Provided text:
[ic] Restart and stop problems (multilple processes)

Mike Heins interchange-users@icdevgroup.org
Thu Feb 6 13:47:00 2003


Quoting Daniel Hutchison (jdhutchison11@attbi.com):
> > > FWIW, I did try to look into this issue a little more in depth. However,
> > > I havn't had a whole lot of time. I havn't found anything definite yet,
> > > just some suspicions.  
> > > 
> > > >From what I can tell, the problem seems to be in the locking of the pid
> > > file.  Eg. interchange attempts to lock the pid file when it starts up. 
> > > If it can't lock the pid file, it assumes another interchange process is
> > > running.  What I suspect is that interchange locks the pid file before
> > > it forks. Since on solaris, locks created with flock() aren't inherited
> > > across forks.   As a result, when the parent process exits the pid file
> > > becomes unlocked.  When interchange is then run with the shutdown
> > > command it detects that the pid file unlocked and thinks that there
> > > isn't a running interchange process.
> > > 
> > > What I have done is verify that the default install of interchange on my
> > > solaris box uses the flock() function to lock the pid file.  I've also
> > > created a mini perl program that just locks files based off the code in
> > > interchange.  The file locking works fine until I throw a fork() in
> > > it...
> > > 
> > > Anyway, I hope this helps a bit.

Supplied records:
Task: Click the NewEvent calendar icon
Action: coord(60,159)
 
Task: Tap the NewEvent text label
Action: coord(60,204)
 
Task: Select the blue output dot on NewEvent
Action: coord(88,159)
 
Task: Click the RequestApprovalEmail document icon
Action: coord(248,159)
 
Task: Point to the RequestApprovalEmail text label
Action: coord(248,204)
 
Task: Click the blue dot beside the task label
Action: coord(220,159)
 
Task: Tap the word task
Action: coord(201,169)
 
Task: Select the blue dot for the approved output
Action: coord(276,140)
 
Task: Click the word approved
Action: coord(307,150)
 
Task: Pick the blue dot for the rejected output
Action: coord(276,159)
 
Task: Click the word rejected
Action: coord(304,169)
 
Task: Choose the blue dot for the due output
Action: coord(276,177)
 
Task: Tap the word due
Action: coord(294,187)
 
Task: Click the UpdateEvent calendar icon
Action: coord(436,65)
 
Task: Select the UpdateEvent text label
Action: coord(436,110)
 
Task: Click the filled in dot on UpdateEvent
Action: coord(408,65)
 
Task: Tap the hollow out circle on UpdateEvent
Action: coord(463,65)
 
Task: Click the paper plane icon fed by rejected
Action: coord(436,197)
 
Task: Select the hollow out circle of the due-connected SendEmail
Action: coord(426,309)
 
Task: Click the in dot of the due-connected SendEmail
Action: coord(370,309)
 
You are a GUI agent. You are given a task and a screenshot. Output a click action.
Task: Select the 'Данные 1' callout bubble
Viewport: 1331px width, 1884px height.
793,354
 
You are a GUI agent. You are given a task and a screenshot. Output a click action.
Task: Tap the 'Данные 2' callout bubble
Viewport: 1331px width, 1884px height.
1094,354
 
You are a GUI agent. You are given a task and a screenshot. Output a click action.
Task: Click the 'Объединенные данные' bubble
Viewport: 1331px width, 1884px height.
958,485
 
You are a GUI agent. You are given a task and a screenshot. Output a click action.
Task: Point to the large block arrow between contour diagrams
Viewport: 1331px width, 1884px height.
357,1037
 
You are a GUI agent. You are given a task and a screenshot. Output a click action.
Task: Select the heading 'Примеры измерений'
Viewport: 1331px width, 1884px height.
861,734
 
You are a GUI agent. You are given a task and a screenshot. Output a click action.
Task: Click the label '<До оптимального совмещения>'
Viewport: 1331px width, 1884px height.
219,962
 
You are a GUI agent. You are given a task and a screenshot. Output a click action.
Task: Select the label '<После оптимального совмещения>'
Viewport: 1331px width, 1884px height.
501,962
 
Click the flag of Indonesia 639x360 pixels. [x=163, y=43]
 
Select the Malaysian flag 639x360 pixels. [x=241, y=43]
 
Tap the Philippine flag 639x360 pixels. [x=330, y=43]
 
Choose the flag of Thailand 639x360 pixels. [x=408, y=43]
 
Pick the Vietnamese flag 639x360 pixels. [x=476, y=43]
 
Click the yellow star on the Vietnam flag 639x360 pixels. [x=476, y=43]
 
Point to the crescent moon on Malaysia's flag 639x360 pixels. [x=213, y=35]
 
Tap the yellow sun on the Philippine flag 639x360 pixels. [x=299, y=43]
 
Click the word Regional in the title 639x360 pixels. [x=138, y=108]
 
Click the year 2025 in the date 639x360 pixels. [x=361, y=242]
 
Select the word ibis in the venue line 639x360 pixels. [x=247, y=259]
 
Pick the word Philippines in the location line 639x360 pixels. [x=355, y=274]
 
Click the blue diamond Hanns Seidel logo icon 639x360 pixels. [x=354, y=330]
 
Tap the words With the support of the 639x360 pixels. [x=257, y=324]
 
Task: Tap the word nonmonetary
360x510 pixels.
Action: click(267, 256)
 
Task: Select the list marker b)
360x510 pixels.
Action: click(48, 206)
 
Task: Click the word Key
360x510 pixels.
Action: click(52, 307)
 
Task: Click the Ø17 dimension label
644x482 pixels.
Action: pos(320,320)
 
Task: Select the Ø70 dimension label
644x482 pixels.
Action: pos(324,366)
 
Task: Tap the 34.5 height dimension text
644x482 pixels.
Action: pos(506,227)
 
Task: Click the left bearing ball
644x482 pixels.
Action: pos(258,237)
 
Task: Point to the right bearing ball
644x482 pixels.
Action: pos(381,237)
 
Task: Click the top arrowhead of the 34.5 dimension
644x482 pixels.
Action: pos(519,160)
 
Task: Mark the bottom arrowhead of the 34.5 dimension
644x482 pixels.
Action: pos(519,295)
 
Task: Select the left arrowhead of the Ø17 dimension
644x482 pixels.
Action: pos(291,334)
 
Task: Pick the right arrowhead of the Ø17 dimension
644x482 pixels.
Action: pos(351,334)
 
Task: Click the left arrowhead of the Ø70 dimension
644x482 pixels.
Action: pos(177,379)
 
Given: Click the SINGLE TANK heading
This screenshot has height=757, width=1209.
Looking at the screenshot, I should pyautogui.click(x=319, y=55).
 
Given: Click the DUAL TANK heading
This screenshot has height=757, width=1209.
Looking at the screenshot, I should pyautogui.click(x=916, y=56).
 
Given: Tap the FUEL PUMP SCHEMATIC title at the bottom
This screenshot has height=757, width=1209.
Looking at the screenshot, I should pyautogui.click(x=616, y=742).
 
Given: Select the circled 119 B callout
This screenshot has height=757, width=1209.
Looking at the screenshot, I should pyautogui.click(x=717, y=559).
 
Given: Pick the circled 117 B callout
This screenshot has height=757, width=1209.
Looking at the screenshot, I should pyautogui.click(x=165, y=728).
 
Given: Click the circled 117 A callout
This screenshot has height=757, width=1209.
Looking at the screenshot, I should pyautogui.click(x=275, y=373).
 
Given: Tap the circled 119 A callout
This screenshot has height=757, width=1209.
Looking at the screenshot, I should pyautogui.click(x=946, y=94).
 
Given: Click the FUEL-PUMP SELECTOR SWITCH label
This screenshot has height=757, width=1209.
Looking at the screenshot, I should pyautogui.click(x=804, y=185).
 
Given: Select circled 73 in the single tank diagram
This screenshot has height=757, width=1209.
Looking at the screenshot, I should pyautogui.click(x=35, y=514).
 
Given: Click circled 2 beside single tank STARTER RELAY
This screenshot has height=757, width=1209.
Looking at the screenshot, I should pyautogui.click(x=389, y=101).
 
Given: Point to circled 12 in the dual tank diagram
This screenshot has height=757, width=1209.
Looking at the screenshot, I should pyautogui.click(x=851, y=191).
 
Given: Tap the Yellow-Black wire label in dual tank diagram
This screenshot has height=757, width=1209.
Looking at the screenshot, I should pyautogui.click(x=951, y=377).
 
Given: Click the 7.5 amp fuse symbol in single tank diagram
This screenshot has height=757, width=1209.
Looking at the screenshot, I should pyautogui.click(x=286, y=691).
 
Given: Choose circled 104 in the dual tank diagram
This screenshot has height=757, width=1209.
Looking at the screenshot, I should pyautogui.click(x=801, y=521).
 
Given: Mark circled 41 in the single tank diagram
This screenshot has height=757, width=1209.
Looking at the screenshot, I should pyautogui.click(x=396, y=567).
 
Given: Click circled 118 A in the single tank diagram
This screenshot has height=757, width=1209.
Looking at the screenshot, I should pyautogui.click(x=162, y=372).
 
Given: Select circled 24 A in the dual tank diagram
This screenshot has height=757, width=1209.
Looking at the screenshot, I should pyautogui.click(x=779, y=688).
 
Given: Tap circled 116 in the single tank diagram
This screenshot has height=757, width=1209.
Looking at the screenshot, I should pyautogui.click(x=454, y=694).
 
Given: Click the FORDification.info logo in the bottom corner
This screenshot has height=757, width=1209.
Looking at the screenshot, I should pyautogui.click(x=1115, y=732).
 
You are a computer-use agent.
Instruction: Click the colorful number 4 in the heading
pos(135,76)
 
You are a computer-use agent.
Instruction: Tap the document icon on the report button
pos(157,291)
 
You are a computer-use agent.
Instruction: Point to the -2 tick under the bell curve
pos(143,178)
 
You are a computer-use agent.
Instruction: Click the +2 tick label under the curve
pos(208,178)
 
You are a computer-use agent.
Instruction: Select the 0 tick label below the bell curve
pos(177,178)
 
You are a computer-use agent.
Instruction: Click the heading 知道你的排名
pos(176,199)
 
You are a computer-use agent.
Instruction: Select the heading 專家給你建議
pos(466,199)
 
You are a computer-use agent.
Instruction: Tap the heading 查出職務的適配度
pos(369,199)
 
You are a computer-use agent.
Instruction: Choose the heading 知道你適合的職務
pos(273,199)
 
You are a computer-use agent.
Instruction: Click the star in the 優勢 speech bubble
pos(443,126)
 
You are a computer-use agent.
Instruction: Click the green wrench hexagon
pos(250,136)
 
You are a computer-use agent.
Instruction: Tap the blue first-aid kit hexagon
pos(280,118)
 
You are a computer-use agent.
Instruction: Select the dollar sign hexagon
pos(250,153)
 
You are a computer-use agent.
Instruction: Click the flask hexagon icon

Task goal: Can you turn the paragraph beginning "What I have done is verify" in the Interchange mailing-list post into a short list that keeps its main facts?

Exercise answer:
- The default Interchange install on the writer's Solaris machine was confirmed to use flock() to lock the pid file.
- The writer built a small Perl program that only locks files, based on Interchange's code.
- The locking works until a fork() is added.